Décryptage : au Niger, les ressorts secrets de la peur qui enferme le général Tiani

Ce qui se joue réellement derrière les murs du palais présidentiel de Niamey dépasse largement le cadre d’une simple alerte sécuritaire. Un peu plus de trois ans après le putsch de juillet 2023, le général Abdourahamane Tiani découvre le revers de sa propre conquête : l’homme qui a fondé son autorité sur les armes vit aujourd’hui retranché, entouré de protections étrangères, et redoutant les soldats qu’il a lui-même commandés. Voici, étape par étape, la mécanique intime d’un pouvoir qui ne tient plus qu’à un fil.
Du chef de la garde présidentielle au reclus du palais : l’itinéraire brisé d’un homme d’ombre
Se souvient-il seulement de l’époque où il n’était qu’un responsable de la garde présidentielle, discret, efficace et sans ennemi déclaré ? À Niamey, l’atmosphère du palais présidentiel s’est muée en quelque chose d’irrespirable. Le général Tiani mesure désormais une vérité qu’il n’avait sans doute pas anticipée : prendre le pouvoir par la force était une faute lourde, et cette faute met aujourd’hui sa propre vie en danger.
Loin des grandes déclarations sur la souveraineté nationale, le chef de la junte se retrouve donc prisonnier de l’institution qu’il pensait contrôler : son armée.
Nuit du 28 au 29 août 2026 : le basculement que le palais n’a pas vu venir
Cette nuit-là marque une rupture définitive. Des militaires insurgés, issus de plusieurs garnisons, ont convergé vers la base aérienne avant de s’approcher dangereusement du palais présidentiel. Le général Tiani n’a dû son salut qu’à une intervention très rapide des mercenaires russes d’Africa Corps. Depuis, la crainte d’un assassinat ne le quitte plus.
Sa hantise n’a d’ailleurs plus rien de confidentiel. Le président sort de moins en moins, ses déplacements sont annulés les uns après les autres, et il vit désormais cloîtré dans un bunker, sous la garde de combattants étrangers et d’une poignée de soldats en qui il place encore une confiance résiduelle.
Un bunker plutôt qu’un bureau, des étrangers plutôt qu’une garde nationale
Ce choix en dit long sur l’état réel du pouvoir nigérien : lorsque le chef de l’État préfère confier sa sécurité à des forces extérieures plutôt qu’à ses propres troupes, c’est que la défiance a atteint son point de non-retour.
Le limogeage du général Barmou, ou la décision qui a retourné les casernes
Pour tenter de reprendre la main, Tiani a commis en septembre 2026 un acte particulièrement risqué : écarter le général Moussa Salaou Barmou, chef d’état-major des armées et personnage central du coup d’État de 2023. Ce dernier a ensuite été placé en résidence surveillée.
L’effet a été inverse de celui escompté.
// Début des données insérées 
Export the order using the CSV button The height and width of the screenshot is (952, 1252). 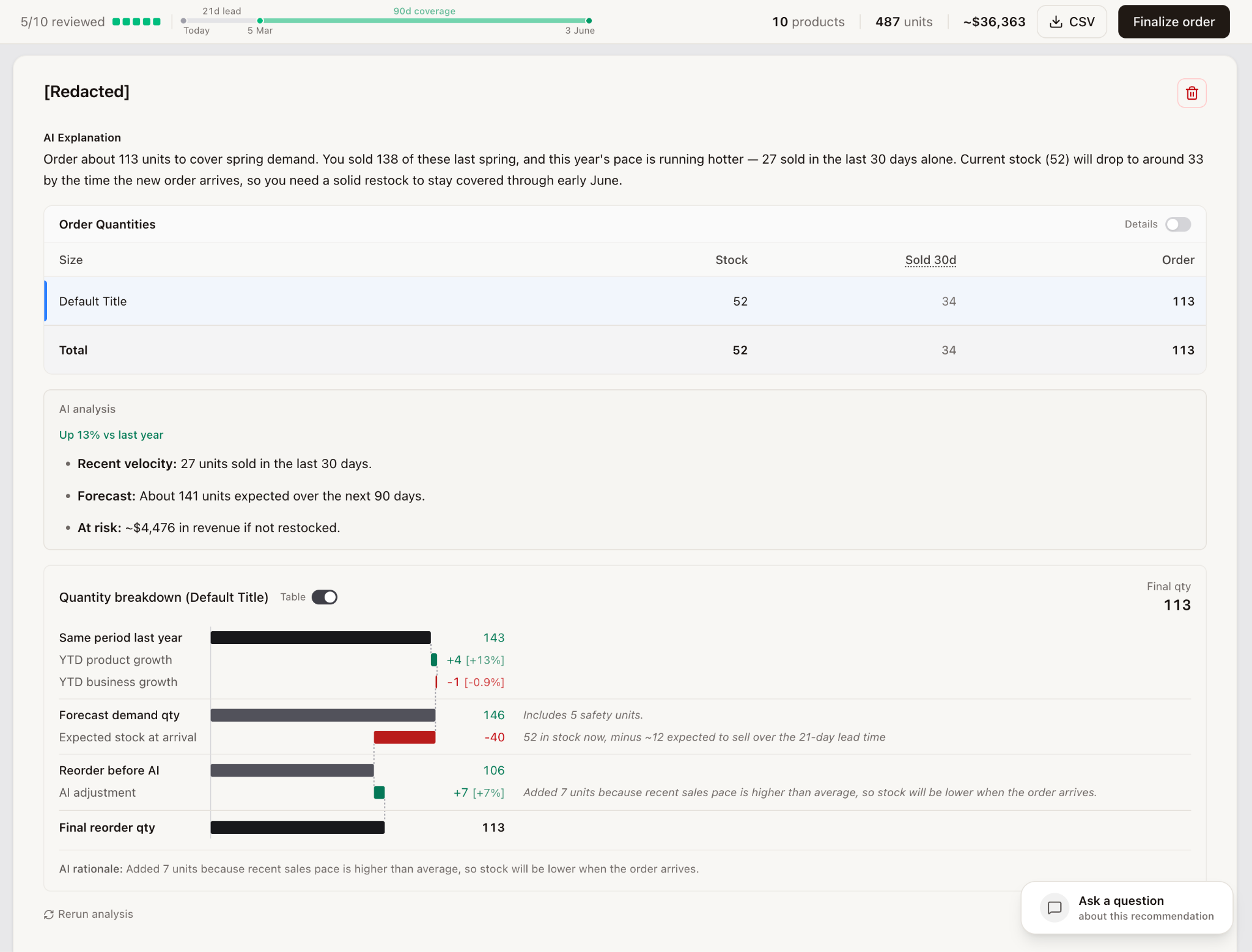pyautogui.click(x=1072, y=21)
Le général Barmou jouit d’une forte cote de respect auprès des unités d’élite, et son éviction a été interprétée dans les casernes comme une véritable trahison. Des officiers ont fait parvenir de véritables ultimatums au sommet de l’État : ils réclament la fin des arrestations au sein de l’armée et menacent d’un soulèvement de grande ampleur si la chasse aux sorcières se poursuit.
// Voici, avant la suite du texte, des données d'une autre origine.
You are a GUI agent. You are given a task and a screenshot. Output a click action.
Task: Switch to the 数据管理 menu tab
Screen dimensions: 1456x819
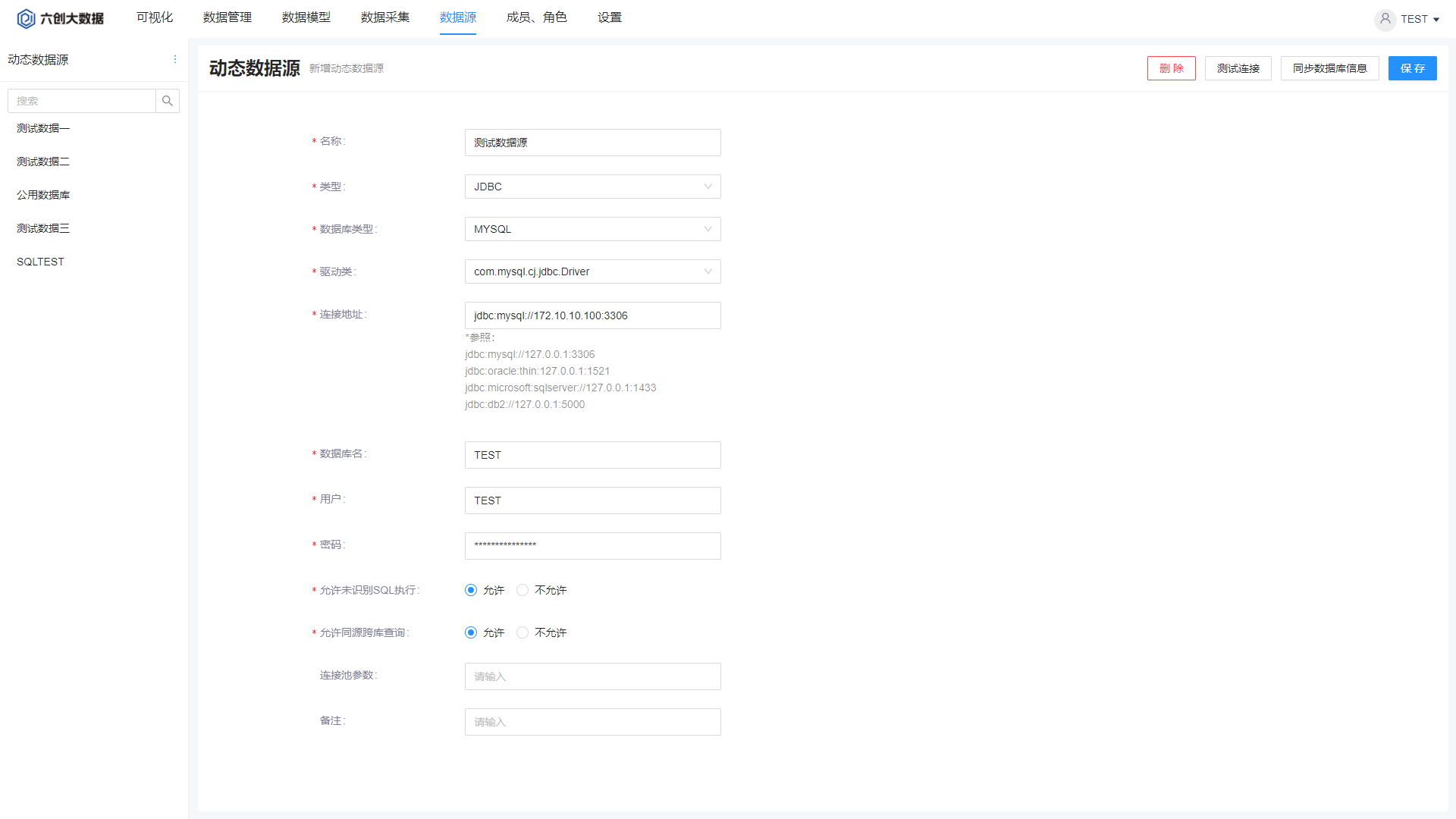227,17
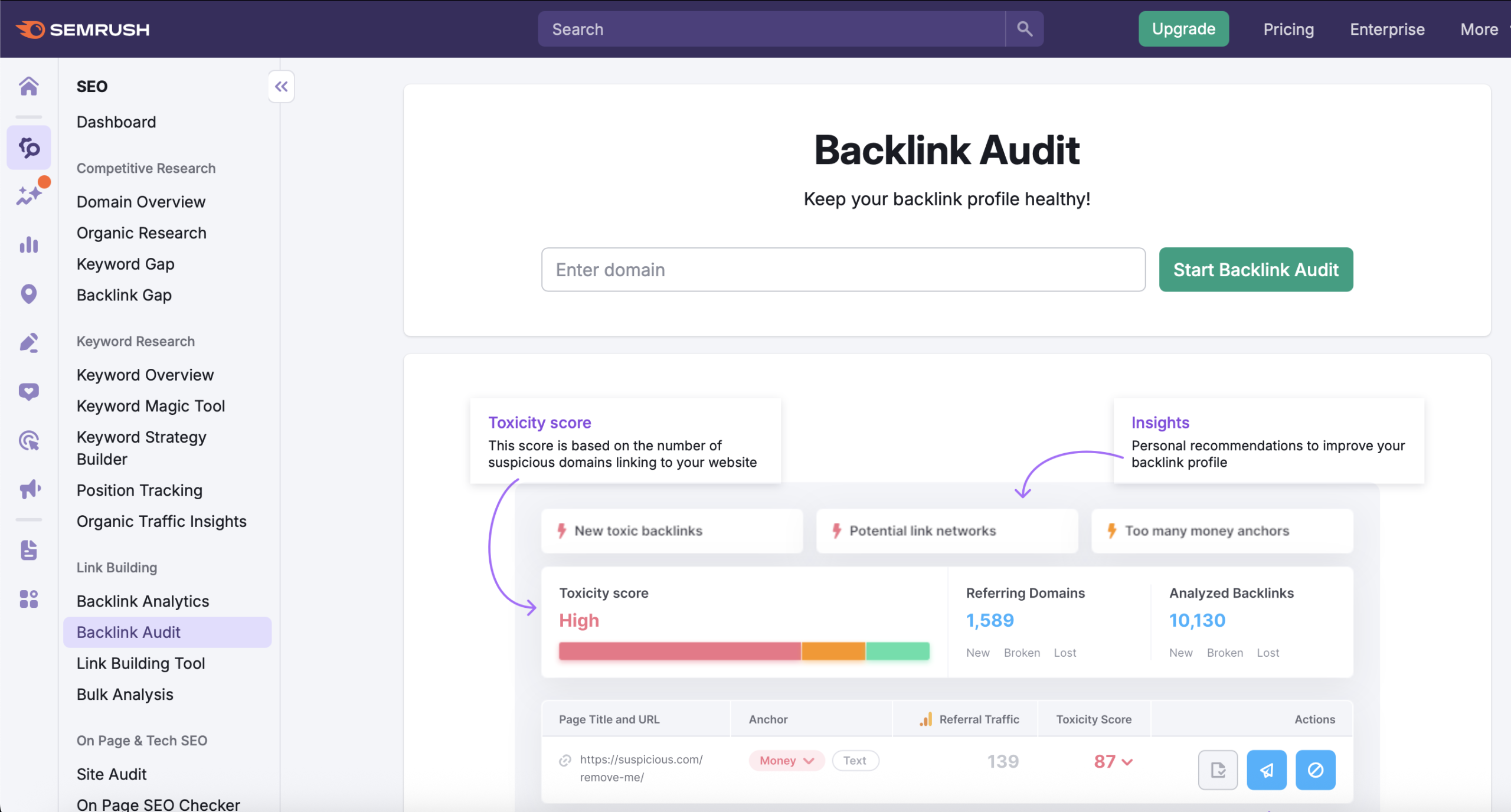Open the Trends sparkle icon with notification dot
1511x812 pixels.
pyautogui.click(x=28, y=193)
Une purge qui fragilise celui qui l’a lancée
En cherchant à neutraliser un rival ou un contrepoids, le chef de la junte a surtout fourni à ses détracteurs un motif de ralliement. La décision, censée consolider son autorité, a nourri la contestation interne qu’elle devait étouffer.
Le piège se referme : quand l’armée devient la première menace
Ancien spécialiste des questions de sécurité, le général Tiani connaît parfaitement la grammaire d’un coup d’État. Il sait que le danger le plus sérieux ne provient plus des groupes terroristes actifs aux frontières, mais bien de ses propres soldats.
Toute l’ironie de la situation tient dans ce paradoxe : renverser un président civil en 2023 fut une opération aisée, mais gouverner sous la menace permanente d’une balle venue de sa propre armée relève désormais du cauchemar. Aujourd’hui, le général Tiani ne cherche plus vraiment à diriger le Niger : il s’efforce avant tout de survivre, un objectif bien plus modeste que celui affiché au lendemain du putsch.